### Required work
a. From the account of the shot, list every quoted remark spoken by "he", each as its own item.
b. Write the next part of the account of the shot, beginning right after its last sentence.

[Excerpt Boundary: Start]

Then he says, "Did that help?" Sure enough, I could breathe. "Good", he says, "You scared me when you screamed." "You scared me with that shot," I replied, "You didn't tell me it was going to hurt! The allergy shots don't hurt." "Different medicine," he says and then explains that I might feel a little jittery for a while, and off I go.

A little jittery? You know those cartoons where a character sticks his finger in a light socket and walks away shaking with volts of electricity running through his veins. Yeah... that was me for the next several hours.

I got to school in time for my meeting with my BTSA mentor, but with no time to finish anything else that I had wanted to get done in preparation for next semester (unit plans, going through materials for the Spring musical, etc.).

[Excerpt Boundary: End]
[Excerpted data Boundary: Start]

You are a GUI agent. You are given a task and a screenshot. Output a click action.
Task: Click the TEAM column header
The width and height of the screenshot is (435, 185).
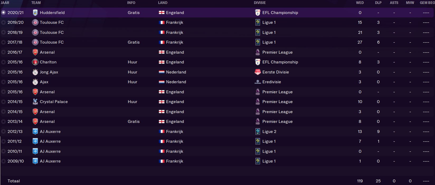(36, 3)
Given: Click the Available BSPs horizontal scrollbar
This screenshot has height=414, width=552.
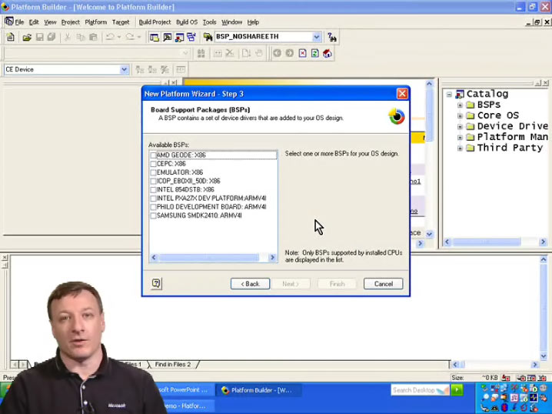Looking at the screenshot, I should coord(212,258).
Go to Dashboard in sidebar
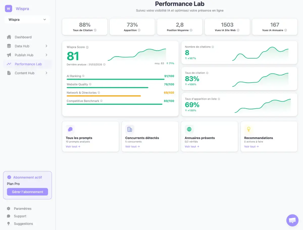 pos(23,37)
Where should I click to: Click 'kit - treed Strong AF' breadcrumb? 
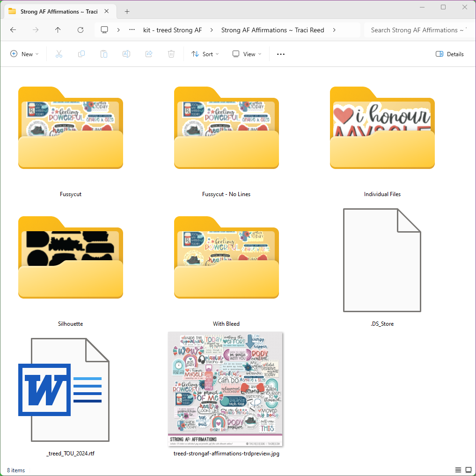point(172,30)
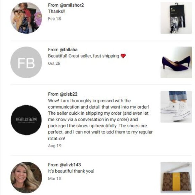Image resolution: width=195 pixels, height=195 pixels.
Task: Open the @alivb143 blonde woman avatar
Action: point(26,178)
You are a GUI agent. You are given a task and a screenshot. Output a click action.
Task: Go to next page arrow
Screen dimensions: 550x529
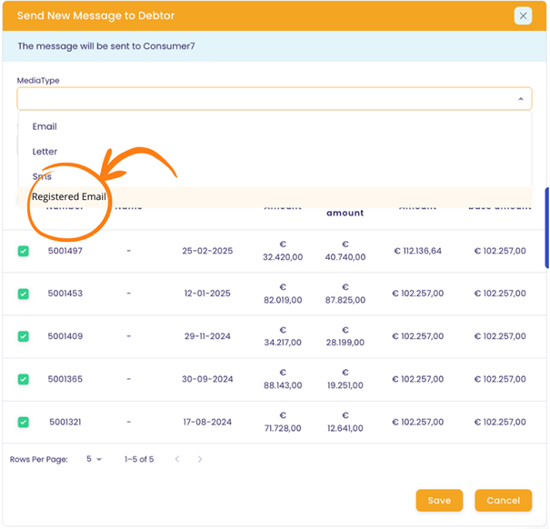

[Excerpted data Boundary: End]

### Task-by-task answers
a.
- "Did that help?"
- "Good"
- "You scared me when you screamed."
- "Different medicine"

b.
The next 5 hours were spent crunching through BTSA. Oh BTSA. It stands for Beginning Teacher Support and Assessment. It's a fancy name for what really is a bunch of paperwork and meetings to prove that you can teach. Why? Because in the state of California, after 1 year of intense classes on teaching strategies and methods and whatnot, along with a year of student teaching, you only get a "preliminary" credential. You then get 5 years to go through BTSA or another similar program to show that you really can do this. It's really nothing new, just more of the same stuff from the preliminary credential program, which you are now showing you have applied. It is not at all hard, but it is very, very time consuming. It takes 2 years. The first checkpoint when I have a huge packet of papers due is in February. This all has to be done alongside your mentor. Fortunately, my mentor is my department chair and good friend, which makes it so much easier, but it is still a nightmare. We spent 5 hours working on it (okay, maybe there was some small talk in between), but we didn't even finish everything I had left, and I had already completed like 80% of what needed to be done before I came in today.

As I walked out of school today, I could not believe how little I had gotten done, yet the clock on the marquee flashed 4:12p.m.

Where does the time go?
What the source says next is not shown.